### [YOUR TASK]
Please take the records that follow and repeat exactly the lines starting with the line with "Instruction: Open the font name dropdown" and going on through the line with "655x493 pixels.".

### [EXCERPTED DATA]
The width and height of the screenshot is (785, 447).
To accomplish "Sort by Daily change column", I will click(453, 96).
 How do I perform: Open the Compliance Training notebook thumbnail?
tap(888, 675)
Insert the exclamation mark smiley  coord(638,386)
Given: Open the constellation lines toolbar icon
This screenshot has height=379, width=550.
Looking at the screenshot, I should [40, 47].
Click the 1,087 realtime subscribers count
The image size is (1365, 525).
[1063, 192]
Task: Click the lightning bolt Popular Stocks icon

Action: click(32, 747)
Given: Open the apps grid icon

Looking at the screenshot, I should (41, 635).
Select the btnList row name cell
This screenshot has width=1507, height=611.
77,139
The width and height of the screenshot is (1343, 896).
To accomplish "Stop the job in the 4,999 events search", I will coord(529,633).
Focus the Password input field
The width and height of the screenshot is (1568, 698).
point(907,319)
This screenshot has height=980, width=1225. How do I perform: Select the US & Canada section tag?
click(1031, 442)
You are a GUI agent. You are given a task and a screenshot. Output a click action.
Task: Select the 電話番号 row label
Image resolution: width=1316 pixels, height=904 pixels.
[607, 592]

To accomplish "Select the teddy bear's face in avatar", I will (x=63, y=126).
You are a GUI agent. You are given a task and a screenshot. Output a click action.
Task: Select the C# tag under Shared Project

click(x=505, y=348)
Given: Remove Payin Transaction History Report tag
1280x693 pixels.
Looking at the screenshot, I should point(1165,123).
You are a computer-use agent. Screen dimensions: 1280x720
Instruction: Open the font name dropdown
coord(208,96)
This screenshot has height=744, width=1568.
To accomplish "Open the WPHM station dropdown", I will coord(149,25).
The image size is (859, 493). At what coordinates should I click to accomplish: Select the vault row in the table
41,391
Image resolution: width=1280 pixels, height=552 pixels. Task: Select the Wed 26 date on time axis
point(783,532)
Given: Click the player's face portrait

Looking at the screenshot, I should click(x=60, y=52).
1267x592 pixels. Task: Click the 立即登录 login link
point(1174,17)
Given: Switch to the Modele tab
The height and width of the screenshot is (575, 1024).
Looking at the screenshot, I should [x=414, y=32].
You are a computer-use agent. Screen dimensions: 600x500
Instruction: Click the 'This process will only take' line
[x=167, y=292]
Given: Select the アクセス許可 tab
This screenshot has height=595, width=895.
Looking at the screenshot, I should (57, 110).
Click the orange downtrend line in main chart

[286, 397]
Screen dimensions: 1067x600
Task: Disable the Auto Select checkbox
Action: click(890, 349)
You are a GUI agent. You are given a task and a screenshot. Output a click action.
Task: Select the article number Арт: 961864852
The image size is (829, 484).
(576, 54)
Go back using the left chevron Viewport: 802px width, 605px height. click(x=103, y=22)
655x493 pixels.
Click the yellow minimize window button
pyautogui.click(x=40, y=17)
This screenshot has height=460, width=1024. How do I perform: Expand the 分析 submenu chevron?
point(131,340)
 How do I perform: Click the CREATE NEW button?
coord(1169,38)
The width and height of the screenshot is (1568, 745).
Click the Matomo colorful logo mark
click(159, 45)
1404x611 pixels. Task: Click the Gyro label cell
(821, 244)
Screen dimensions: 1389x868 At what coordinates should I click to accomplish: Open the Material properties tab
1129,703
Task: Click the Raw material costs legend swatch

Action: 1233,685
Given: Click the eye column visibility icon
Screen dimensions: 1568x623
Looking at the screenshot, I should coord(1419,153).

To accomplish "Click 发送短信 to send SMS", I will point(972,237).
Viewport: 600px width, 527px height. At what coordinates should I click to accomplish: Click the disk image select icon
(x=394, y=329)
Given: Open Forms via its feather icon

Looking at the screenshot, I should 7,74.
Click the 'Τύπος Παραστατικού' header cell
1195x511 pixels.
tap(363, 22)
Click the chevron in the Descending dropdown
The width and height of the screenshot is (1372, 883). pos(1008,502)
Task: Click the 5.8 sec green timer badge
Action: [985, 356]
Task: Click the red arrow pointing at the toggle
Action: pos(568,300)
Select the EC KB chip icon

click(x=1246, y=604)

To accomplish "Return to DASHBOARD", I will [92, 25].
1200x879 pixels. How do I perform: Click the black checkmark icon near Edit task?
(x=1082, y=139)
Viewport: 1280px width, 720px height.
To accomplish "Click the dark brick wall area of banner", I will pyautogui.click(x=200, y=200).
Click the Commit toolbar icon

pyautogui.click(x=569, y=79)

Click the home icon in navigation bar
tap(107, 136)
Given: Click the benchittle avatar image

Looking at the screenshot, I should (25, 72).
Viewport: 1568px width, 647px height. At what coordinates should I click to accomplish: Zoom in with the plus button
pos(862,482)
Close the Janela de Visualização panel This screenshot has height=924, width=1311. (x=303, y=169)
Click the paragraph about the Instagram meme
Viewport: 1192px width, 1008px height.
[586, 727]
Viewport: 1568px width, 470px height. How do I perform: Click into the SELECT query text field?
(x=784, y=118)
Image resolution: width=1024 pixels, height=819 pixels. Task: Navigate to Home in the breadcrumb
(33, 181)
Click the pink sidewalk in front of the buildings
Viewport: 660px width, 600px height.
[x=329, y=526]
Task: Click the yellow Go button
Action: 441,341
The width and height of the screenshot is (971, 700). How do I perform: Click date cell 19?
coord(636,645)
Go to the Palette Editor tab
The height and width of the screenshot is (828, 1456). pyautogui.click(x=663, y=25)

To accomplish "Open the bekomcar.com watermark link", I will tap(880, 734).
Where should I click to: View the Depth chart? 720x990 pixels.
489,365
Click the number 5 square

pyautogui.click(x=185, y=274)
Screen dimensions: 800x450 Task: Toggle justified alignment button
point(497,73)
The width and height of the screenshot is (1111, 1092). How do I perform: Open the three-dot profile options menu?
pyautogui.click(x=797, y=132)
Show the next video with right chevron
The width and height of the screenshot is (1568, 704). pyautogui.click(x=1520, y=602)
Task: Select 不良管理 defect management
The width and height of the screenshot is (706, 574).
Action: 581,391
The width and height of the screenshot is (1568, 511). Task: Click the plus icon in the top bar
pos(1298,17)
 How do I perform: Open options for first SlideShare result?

### [FINAL ANSWER]
Instruction: Open the font name dropdown
coord(208,96)
This screenshot has height=744, width=1568.
To accomplish "Open the WPHM station dropdown", I will coord(149,25).
The image size is (859, 493). At what coordinates should I click to accomplish: Select the vault row in the table
41,391
Image resolution: width=1280 pixels, height=552 pixels. Task: Select the Wed 26 date on time axis
point(783,532)
Given: Click the player's face portrait

Looking at the screenshot, I should click(x=60, y=52).
1267x592 pixels. Task: Click the 立即登录 login link
point(1174,17)
Given: Switch to the Modele tab
The height and width of the screenshot is (575, 1024).
Looking at the screenshot, I should [x=414, y=32].
You are a computer-use agent. Screen dimensions: 600x500
Instruction: Click the 'This process will only take' line
[x=167, y=292]
Given: Select the アクセス許可 tab
This screenshot has height=595, width=895.
Looking at the screenshot, I should (57, 110).
Click the orange downtrend line in main chart

[286, 397]
Screen dimensions: 1067x600
Task: Disable the Auto Select checkbox
Action: click(890, 349)
You are a GUI agent. You are given a task and a screenshot. Output a click action.
Task: Select the article number Арт: 961864852
The image size is (829, 484).
(576, 54)
Go back using the left chevron Viewport: 802px width, 605px height. click(x=103, y=22)
655x493 pixels.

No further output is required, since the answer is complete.